:: YOUR INSTRUCTIONS ::
A complete and exact copy of the data below is required.

Stored data
((

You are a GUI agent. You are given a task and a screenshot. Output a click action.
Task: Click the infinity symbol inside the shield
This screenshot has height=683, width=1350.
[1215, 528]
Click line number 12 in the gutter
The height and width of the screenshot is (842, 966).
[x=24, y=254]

))

:: FINISHED EXERCISE ::
You are a GUI agent. You are given a task and a screenshot. Output a click action.
Task: Click the infinity symbol inside the shield
This screenshot has height=683, width=1350.
[1215, 528]
Click line number 12 in the gutter
The height and width of the screenshot is (842, 966).
[x=24, y=254]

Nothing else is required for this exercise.